The Taliban now control over 40 percent of the Afghan provinces. While up to the present Kabul has been relatively free of violence, since 2017 there has been a sharp increase in attacks in the capital city. On May 31, 2018, a truck bomb killed at least 92 civilians and wounded nearly 500 in Kabul, one of the deadliest attacks since the beginning of the war.  In total, Kabul has been home to 86 percent of this year’s civilian casualties from suicide bombings. (UNAMA, 2017) In addition, on January 22 of 2018, the Taliban attacked the Intercontinental Hotel on the outskirts of Kabul. 14 foreigners were killed and 4 Afghans. Then, only five days later, attackers used an ambulance filled with explosives to bomb a hospital in Kabul killing over 100.

Aside from the failing military campaign, things on the civilian side are also not going well.  The United Nations Development Programme’s annual report on human development gives Afghanistan a ranking of 169, one of the lowest ranks of the 190 countries rated, placing Afghanistan among the African countries in its level of human development (UNDP, 2017).

Despite over 16 years and billions of dollars in aid, Afghan women are still treated as second-class citizens, married off at a young age, and fearful of being seen in public. Only about 17 percent of the women in Afghanistan go to school and just 14 percent of women are literate (UNESCO, 2017).

In a report by ONE, a global organization that fights extreme poverty around the world, Afghanistan ranks among the worst places for girls to get an education. The index, which measures such things as percentage of girls in different levels of school, class size, the training of teachers, and the amount of money the government spends on girls’ schools, ranks Afghanistan the fourth worst in the world, just behind Chad and ahead of Niger. This is despite over $750 million spent on education in Afghanistan since 2002 (Mellen, 2017).

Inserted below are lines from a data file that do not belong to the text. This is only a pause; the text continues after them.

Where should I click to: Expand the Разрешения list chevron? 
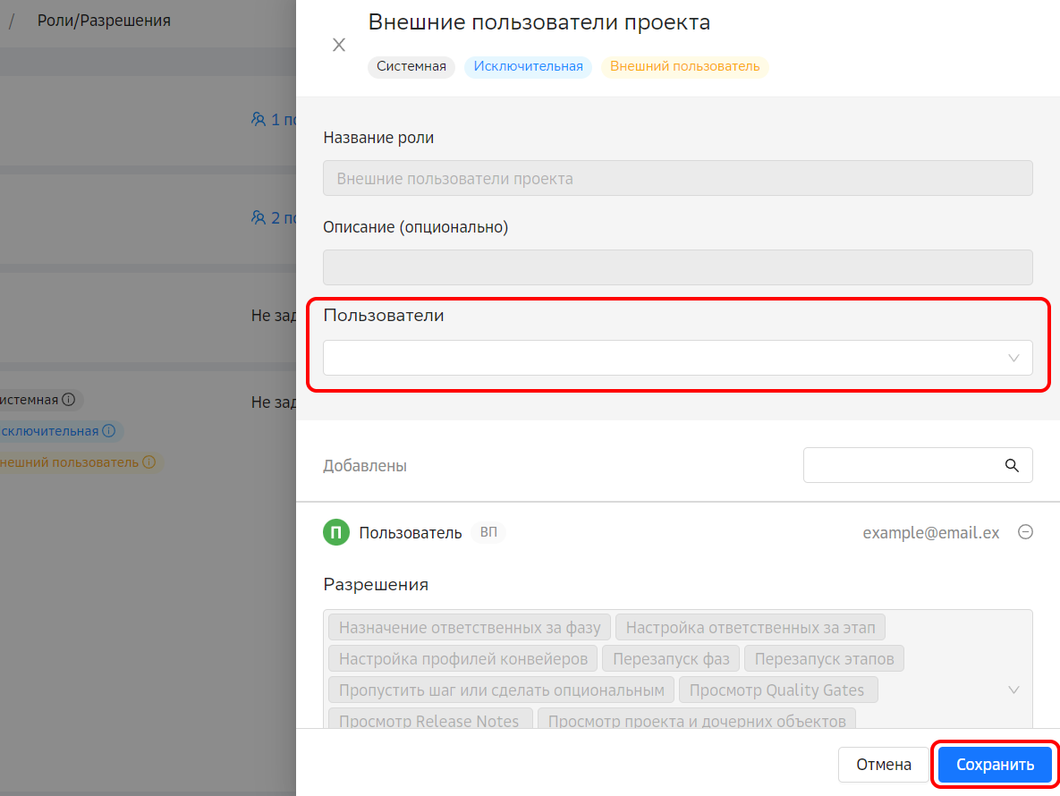point(1013,690)
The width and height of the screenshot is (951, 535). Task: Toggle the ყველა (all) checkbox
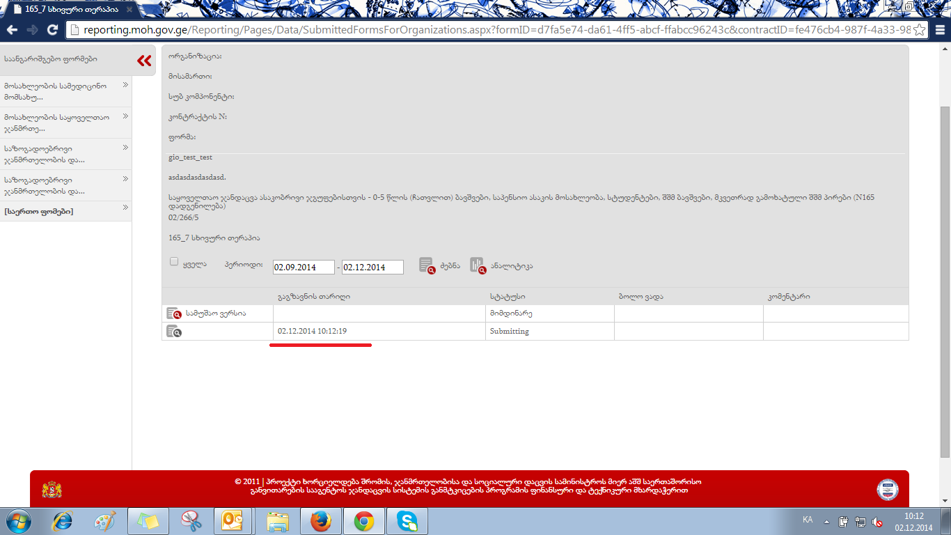[174, 263]
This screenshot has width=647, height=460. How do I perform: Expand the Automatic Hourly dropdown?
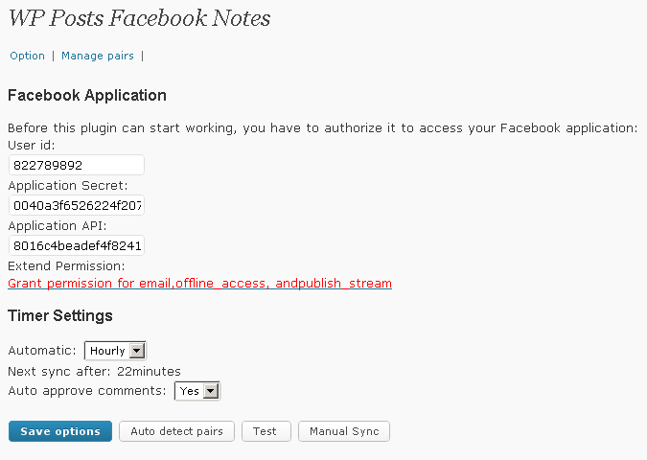(x=115, y=351)
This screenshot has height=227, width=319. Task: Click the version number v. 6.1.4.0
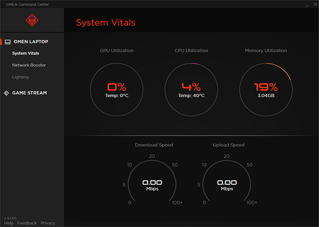[12, 218]
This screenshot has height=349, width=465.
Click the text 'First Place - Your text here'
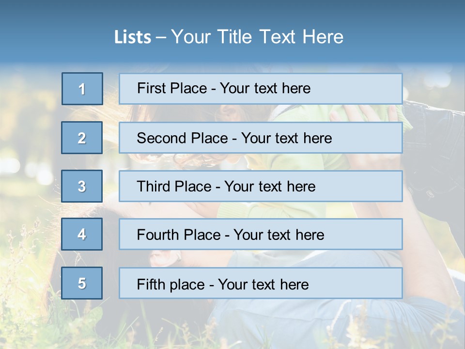pyautogui.click(x=224, y=88)
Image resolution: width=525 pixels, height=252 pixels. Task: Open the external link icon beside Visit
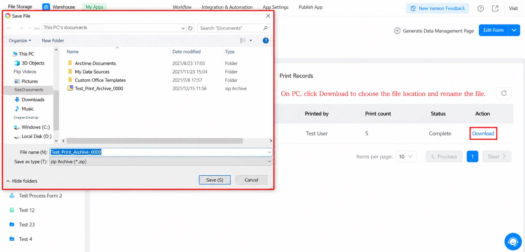click(495, 8)
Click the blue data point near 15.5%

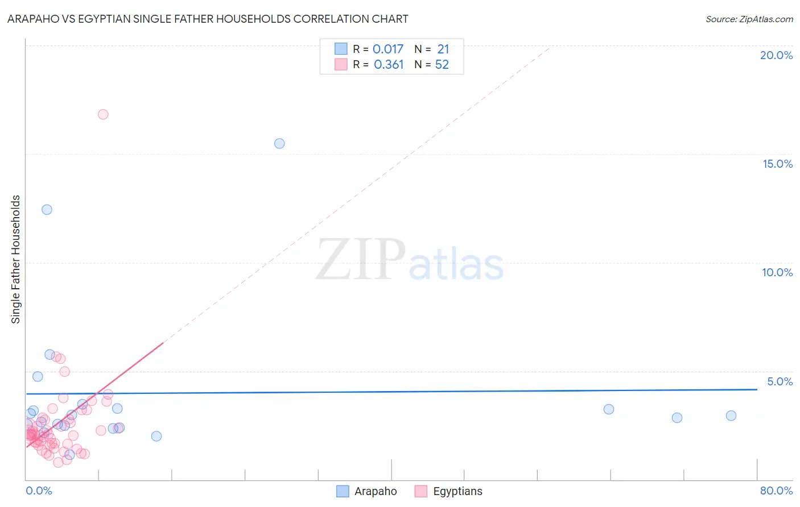point(279,143)
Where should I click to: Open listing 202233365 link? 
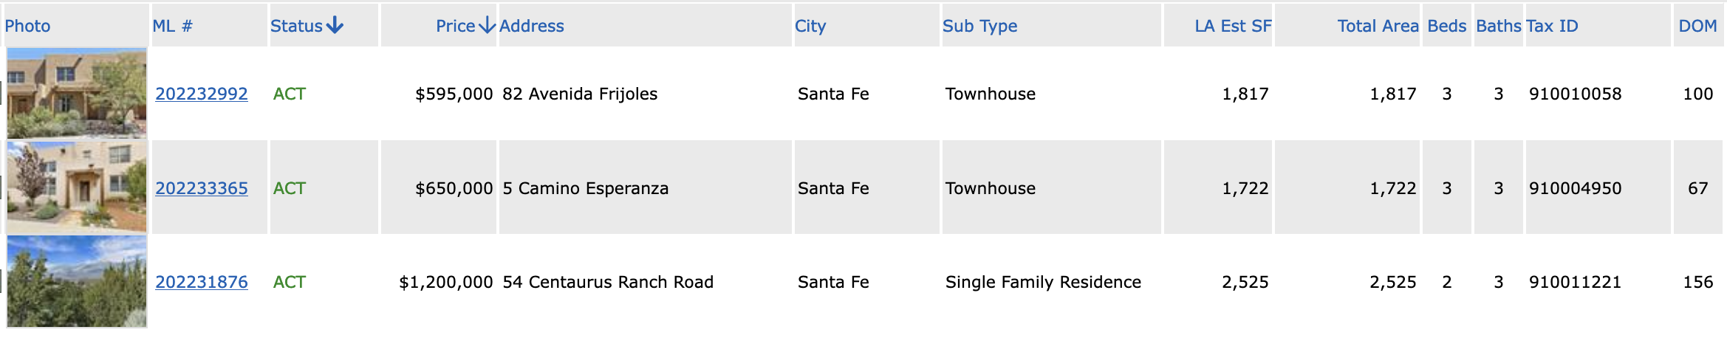pyautogui.click(x=202, y=188)
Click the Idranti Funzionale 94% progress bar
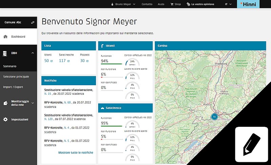Image resolution: width=271 pixels, height=165 pixels. (x=111, y=64)
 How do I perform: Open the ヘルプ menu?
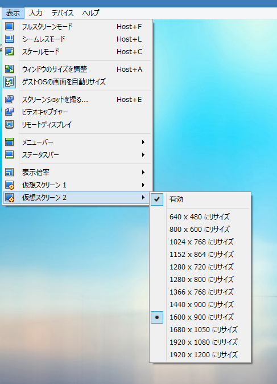90,13
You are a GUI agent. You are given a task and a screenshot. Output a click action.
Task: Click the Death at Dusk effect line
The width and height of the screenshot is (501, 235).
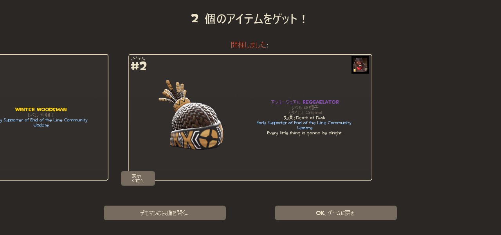(305, 118)
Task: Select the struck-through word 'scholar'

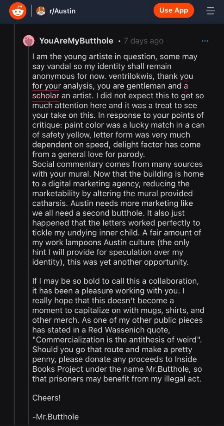Action: click(45, 96)
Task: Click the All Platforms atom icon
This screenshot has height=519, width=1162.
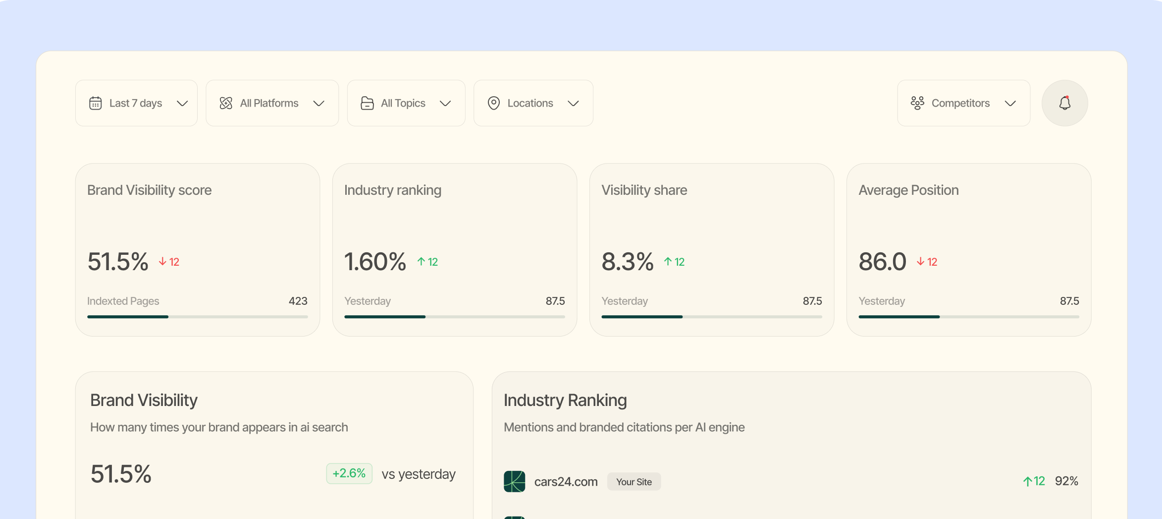Action: (x=226, y=103)
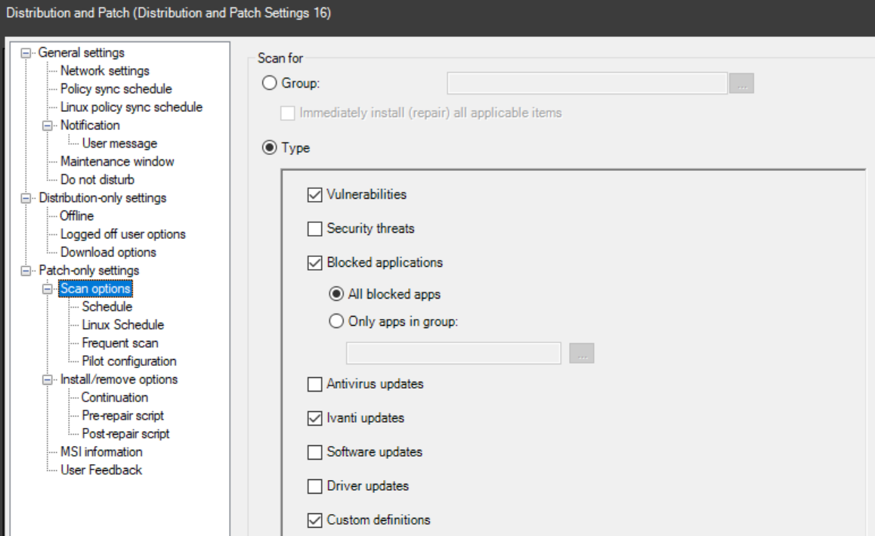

In addition, the Afghan government has become increasingly incompetent and at war with itself. The so-called National Unity Government, NUG, includes both a president, Ashraf Ghani, and chief executive officer, Abdullah Abdullah. This arrangement is not in the Afghan Constitution, but was jerry-rigged by U.S. Secretary of State John Kerry in 2014 after a corrupt and inconclusive national elections threatened to bring down the government. Each side has stacked the government with ethnic cronies; Ghani with fellow Pashtuns and Abdullah with Tajiks and Uzbeks. The national government remains in disarray and engulfed in internal conflict. One of the Afghan vice presidents, Abdul Rashid Dostum, an ethnic Uzbek from the North of Afghanistan, recently fled to Turkey amid torture and rape accusations.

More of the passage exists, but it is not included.